BEGIN

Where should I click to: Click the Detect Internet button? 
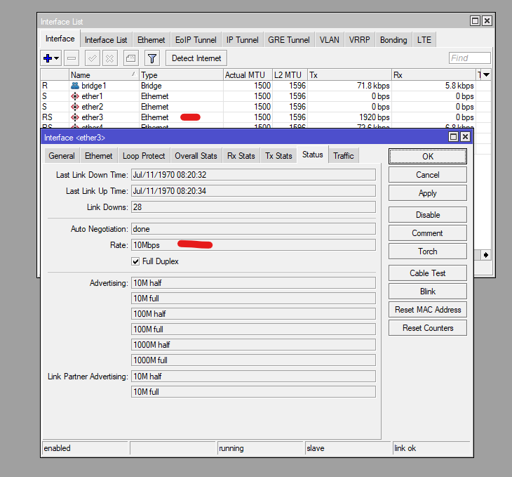tap(196, 58)
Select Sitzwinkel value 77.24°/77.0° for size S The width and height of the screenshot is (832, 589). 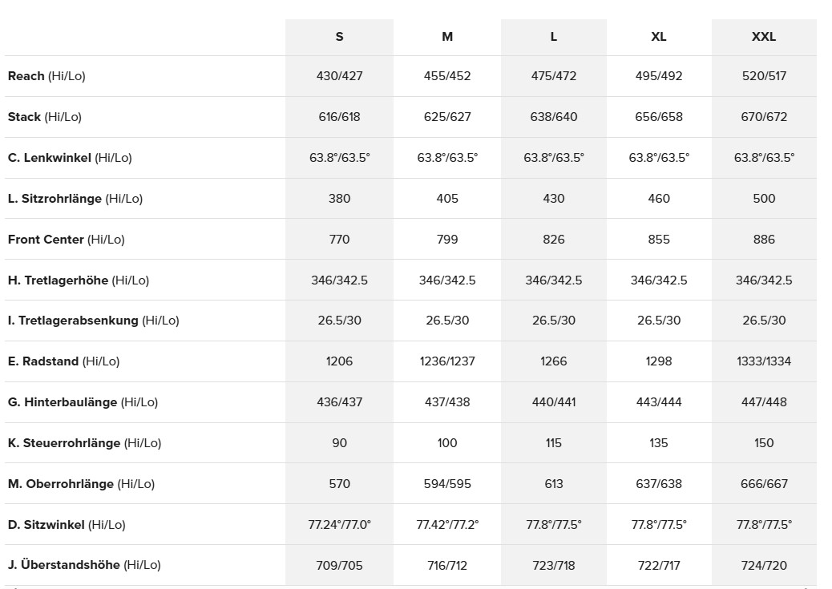(339, 525)
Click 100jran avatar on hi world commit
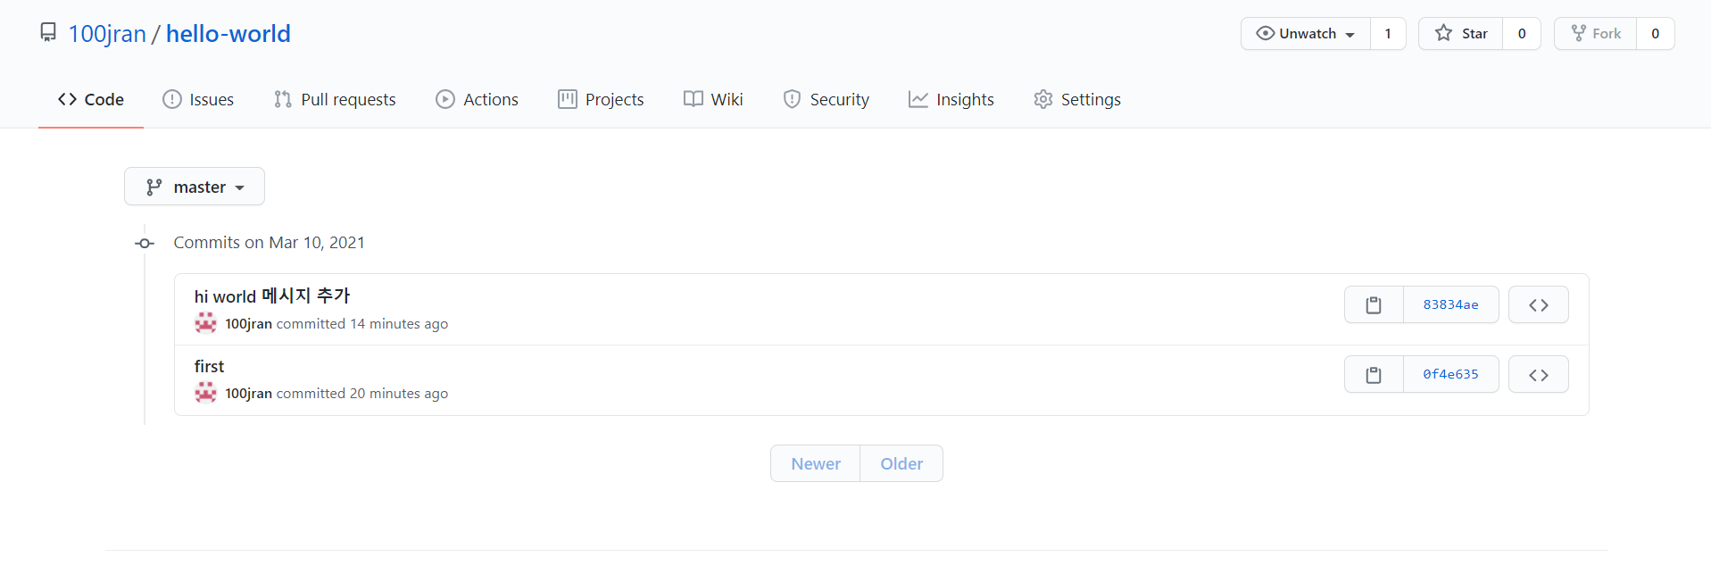The width and height of the screenshot is (1711, 566). pos(206,323)
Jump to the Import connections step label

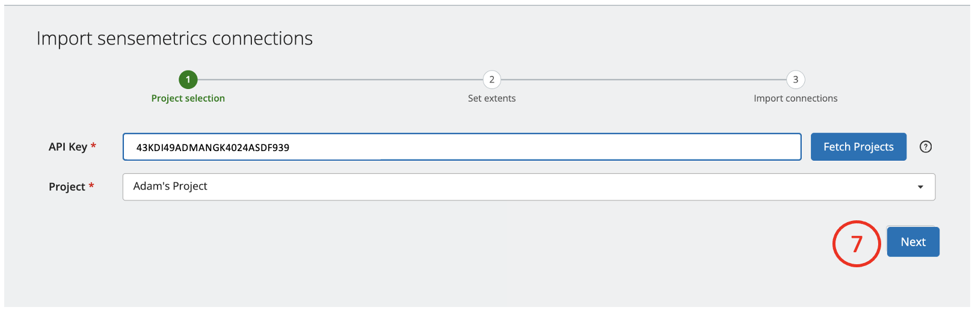tap(795, 98)
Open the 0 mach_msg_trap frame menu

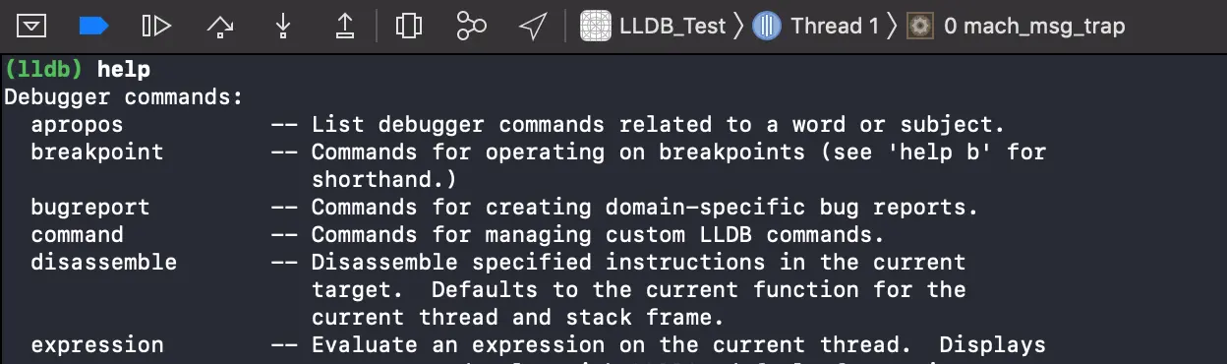pyautogui.click(x=1033, y=27)
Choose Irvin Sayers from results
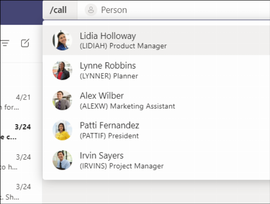 pos(156,160)
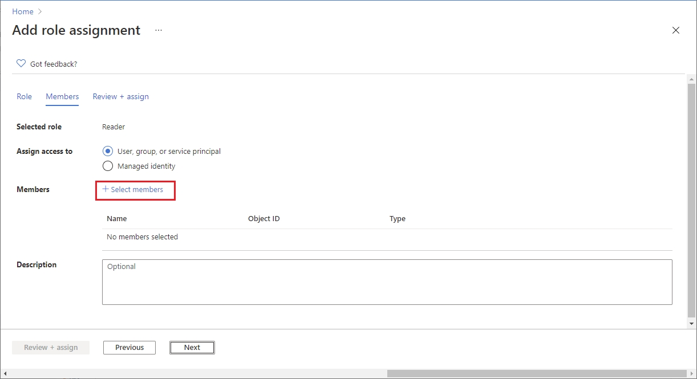Open the ellipsis more options menu
This screenshot has height=379, width=697.
159,30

END

● **Task requirements**: Please reproduce the lines exactly from the one containing "Open the 0 mach_msg_trap frame menu" through the last line of the data above, and keep the pictures out.

● **Exercise solution**:
Open the 0 mach_msg_trap frame menu

pyautogui.click(x=1033, y=27)
Choose Irvin Sayers from results
 pos(156,160)
Open the ellipsis more options menu
This screenshot has height=379, width=697.
159,30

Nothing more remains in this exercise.